## PROVIDED PASSAGE
● ● ● ●

Yeah, this is another giant pr that has not been reviewed yet.

F

Yeah, okay folks said you got a chance to look at this at all.

H

Nope, it's it's on my list, which never stops crying.

F

A

Another one to add to- and maybe patrick I can help out on this- is um implementing the memory auto tuning first ffs like I know that, there's like that outstanding pair has been there for a couple of years, but um I could maybe try to actually get it using the same one. The priority cache like we're using for the other demons.

A

If, if you think it'd be worthwhile.

H

Well, I think the the it's just coming back to the priority cache the the main challenge. There is dealing with the the presence of capabilities, because you just can't drop items from the mds cash without recalling the caps that may be pinning them um yeah the logic.

D

H

Significantly more complicated than what the osd does, which I assume can just drop things whenever it wants from the cache.

A

Not not really, actually, this is all written with the idea that you're kind of like making suggestions more than demanding things does that make sense. Okay, like the whole architecture, is based on. You ask the the particular cache what it wants at different like priority levels. It gives you back what it wants, then we kind of go through this whole process. Saying: okay, here's what you should get, but please please do this. It's not like a uh you know, immediately trying to revoke everything.

A

It's like okay, here's what you should try to target and then we go through this iterative process where we look how much memory we're using. Then, if we're still not under that, then we make new suggestions and you might end up kind of like starving something that can release memory, but the whole goal is to really keep things as much as possible below some memory threshold.

A

If that kind of makes sense,.

H

Yeah, okay, I mean it is it's worth looking at and mostly would just be. I assume changing the lru that we use for denturies priority cash instead, uh most of the memory tracking is is done through a a mempool, um which I said it works pretty similar to what we already do with the osd um yeah.

A

Most likely, what we do is the same thing we do in in the osd, which is basically just to make a really thin wrapper around your existing hash that implements either add the interface to it or just make a thin wrapper around it that implements the the priority. Cache calls that need to be made, and that will um yeah it's it's fairly. Non-Intrusive.

H

uh It's certainly worth looking at right now. The the one pr we have outstanding for the memory targeted is uh something siddharth was working on the mds memory target, which is supposed to be analogous to the osd memory target, and that was really just some logic to set the mds cache size according to what the mds thinks it needs to be in order to stay at its target.

H

um um You know he had some remaining work to do on that and the pr became stale, so it just really needs to be revived um and yeah. That's that's low hanging fruit. As far as just getting that worked on, and then I think the priority cache would be a good next step.

● ● ● ●

Data records
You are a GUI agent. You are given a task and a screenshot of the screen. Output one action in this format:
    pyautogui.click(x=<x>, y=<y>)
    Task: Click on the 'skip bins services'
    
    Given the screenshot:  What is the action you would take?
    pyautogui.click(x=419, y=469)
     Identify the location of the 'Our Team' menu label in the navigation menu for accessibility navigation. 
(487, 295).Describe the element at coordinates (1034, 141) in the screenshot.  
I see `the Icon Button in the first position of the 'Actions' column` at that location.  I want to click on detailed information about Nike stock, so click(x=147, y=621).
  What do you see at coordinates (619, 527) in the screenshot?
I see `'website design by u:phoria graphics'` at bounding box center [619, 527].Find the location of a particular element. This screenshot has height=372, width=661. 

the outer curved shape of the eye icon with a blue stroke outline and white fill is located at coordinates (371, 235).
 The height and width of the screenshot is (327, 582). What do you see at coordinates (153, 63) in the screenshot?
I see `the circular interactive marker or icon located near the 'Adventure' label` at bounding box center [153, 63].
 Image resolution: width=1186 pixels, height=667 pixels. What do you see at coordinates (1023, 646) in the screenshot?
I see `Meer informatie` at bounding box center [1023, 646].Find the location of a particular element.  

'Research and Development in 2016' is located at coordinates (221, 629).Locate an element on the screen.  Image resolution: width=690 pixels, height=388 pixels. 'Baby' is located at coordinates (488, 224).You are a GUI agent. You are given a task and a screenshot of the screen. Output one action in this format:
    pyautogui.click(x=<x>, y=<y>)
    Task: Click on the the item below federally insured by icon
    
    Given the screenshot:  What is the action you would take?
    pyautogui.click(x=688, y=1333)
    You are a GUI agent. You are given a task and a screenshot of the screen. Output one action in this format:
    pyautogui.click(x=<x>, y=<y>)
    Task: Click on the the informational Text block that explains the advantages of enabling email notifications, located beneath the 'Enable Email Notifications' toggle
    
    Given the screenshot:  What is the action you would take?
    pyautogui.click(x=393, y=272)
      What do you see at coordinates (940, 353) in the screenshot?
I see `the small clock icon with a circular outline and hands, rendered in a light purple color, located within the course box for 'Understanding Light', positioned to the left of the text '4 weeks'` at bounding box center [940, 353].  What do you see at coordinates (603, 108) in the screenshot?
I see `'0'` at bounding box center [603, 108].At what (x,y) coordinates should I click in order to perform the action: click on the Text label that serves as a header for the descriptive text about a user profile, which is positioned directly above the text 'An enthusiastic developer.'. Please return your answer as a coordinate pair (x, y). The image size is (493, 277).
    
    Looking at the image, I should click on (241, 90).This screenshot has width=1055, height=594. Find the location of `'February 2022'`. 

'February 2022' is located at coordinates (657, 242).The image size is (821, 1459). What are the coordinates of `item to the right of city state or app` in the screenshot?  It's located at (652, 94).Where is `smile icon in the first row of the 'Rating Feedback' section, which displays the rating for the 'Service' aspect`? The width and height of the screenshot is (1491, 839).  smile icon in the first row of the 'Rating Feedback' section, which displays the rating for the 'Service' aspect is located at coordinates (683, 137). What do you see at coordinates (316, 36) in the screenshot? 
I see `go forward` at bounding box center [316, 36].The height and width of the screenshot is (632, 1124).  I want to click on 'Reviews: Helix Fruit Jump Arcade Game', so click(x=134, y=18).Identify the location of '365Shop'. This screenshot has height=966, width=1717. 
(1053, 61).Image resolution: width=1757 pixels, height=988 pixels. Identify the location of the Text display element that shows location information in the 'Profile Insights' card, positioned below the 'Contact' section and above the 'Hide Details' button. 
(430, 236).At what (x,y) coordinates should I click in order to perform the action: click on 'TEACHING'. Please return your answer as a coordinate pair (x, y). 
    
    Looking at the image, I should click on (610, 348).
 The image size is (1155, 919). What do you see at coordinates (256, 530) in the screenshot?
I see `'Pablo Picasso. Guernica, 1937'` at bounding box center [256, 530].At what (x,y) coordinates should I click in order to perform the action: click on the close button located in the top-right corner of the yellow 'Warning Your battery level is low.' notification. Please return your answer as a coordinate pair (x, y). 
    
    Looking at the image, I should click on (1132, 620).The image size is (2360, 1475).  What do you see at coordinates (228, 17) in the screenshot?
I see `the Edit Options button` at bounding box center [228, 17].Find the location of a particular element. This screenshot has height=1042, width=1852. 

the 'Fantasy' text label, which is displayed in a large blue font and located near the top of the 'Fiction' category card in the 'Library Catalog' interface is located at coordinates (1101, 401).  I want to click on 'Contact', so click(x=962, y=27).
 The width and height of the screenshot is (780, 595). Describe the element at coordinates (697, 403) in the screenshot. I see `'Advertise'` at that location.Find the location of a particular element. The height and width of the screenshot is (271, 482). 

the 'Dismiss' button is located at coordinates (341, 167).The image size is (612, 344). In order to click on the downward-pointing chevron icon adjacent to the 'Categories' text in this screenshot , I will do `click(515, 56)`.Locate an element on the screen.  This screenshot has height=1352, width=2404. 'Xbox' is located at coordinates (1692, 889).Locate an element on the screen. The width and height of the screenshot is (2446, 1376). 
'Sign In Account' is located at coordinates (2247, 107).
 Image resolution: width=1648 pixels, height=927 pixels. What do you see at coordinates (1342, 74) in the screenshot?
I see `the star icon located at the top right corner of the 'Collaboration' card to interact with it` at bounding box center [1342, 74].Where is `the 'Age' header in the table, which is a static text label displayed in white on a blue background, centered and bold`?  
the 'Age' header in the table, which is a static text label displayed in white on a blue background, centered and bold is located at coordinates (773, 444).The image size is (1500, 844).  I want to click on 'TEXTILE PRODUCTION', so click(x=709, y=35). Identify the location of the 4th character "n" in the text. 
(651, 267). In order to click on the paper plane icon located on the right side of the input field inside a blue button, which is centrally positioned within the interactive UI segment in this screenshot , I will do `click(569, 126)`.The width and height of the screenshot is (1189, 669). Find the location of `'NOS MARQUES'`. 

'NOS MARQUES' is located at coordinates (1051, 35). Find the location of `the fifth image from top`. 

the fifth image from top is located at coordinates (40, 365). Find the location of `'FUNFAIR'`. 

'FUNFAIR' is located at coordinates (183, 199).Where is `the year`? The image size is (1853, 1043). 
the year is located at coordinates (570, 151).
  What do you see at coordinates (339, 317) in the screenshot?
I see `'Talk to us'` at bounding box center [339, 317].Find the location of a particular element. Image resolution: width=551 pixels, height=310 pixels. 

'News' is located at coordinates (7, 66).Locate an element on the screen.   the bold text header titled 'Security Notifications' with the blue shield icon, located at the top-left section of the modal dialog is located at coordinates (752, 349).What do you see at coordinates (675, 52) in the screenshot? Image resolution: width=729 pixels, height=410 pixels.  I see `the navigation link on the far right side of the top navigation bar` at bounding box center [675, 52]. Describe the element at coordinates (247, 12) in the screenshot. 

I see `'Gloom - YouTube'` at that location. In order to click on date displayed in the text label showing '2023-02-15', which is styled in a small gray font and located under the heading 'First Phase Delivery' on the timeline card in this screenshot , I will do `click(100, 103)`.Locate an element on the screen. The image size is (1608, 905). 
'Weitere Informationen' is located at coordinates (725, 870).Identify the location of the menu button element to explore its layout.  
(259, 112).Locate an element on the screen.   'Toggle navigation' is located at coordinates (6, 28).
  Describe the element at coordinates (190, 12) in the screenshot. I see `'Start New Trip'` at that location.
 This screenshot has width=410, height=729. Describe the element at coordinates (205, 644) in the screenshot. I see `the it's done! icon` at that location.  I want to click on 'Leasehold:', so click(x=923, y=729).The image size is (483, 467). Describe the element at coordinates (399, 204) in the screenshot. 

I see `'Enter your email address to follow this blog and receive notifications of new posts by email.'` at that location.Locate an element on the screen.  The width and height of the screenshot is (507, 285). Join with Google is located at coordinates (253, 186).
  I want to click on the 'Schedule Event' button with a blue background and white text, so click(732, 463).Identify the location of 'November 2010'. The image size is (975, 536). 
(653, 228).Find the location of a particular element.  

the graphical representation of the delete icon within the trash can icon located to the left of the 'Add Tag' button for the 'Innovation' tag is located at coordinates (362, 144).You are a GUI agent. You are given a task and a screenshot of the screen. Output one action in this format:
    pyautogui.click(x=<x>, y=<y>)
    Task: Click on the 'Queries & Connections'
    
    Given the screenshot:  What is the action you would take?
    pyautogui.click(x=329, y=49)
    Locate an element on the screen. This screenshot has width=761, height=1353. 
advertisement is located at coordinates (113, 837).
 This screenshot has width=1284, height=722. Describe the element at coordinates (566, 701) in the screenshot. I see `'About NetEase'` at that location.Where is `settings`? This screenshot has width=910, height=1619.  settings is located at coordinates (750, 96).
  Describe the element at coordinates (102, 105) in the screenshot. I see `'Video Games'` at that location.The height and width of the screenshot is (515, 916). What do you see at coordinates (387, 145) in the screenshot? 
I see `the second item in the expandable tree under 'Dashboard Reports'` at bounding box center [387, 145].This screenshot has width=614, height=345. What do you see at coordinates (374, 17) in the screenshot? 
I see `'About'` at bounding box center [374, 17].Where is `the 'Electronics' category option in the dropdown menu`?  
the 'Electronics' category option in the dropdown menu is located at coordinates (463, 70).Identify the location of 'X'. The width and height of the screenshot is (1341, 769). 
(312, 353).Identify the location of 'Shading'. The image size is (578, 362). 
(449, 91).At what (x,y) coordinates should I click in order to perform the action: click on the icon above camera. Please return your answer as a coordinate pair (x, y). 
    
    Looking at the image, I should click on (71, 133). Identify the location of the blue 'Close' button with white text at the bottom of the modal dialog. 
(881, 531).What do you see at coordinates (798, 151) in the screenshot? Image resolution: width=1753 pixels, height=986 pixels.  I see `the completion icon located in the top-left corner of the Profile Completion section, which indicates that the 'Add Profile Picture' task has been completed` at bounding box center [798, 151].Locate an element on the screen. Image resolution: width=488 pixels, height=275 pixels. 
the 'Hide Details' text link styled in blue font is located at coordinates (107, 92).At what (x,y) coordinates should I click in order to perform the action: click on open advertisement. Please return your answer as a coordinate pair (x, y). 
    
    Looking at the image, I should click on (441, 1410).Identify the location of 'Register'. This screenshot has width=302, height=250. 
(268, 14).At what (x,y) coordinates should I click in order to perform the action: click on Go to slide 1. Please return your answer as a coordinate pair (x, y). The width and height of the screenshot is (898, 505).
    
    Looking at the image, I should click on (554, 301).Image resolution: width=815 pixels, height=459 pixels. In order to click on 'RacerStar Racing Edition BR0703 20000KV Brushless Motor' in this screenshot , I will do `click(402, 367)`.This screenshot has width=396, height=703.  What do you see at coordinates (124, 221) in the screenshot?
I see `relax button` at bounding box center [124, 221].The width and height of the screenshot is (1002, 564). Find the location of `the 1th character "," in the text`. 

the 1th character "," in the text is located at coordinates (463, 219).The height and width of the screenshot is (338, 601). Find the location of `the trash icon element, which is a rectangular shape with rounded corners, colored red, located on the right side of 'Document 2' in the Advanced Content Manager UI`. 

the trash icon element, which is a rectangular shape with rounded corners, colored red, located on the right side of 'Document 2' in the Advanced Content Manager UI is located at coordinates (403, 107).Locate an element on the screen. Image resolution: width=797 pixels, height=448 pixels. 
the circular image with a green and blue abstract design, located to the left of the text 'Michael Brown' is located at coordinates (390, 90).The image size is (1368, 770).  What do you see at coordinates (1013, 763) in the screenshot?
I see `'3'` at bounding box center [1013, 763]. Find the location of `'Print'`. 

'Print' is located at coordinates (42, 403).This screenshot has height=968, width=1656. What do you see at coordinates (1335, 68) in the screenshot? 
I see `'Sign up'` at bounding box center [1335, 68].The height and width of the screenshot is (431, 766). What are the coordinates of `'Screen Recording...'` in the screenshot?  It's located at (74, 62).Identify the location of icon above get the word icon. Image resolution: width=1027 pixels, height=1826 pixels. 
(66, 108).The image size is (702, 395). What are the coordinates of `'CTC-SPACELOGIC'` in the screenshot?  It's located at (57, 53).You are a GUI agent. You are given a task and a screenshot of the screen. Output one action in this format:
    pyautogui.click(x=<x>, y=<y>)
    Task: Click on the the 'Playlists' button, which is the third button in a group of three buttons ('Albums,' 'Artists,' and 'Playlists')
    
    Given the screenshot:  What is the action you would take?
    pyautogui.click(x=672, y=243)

● ● ● ●

## REQUIRED TASKS
• a. Write out the part of the transcript that begins with "It's like okay, here's" and stops after "of makes sense,.".
• b. List, in order, the steps of the priority cache process as the transcript describes them.

## WORKED ANSWERS
• a.
It's like okay, here's what you should try to target and then we go through this iterative process where we look how much memory we're using. Then, if we're still not under that, then we make new suggestions and you might end up kind of like starving something that can release memory, but the whole goal is to really keep things as much as possible below some memory threshold.

A

If that kind of makes sense,.

• b.
1. Ask the cache what it wants at different priority levels.
2. The cache gives back what it wants.
3. Tell it what it should try to target.
4. Look at how much memory is being used.
5. If memory is still not under the target, make new suggestions.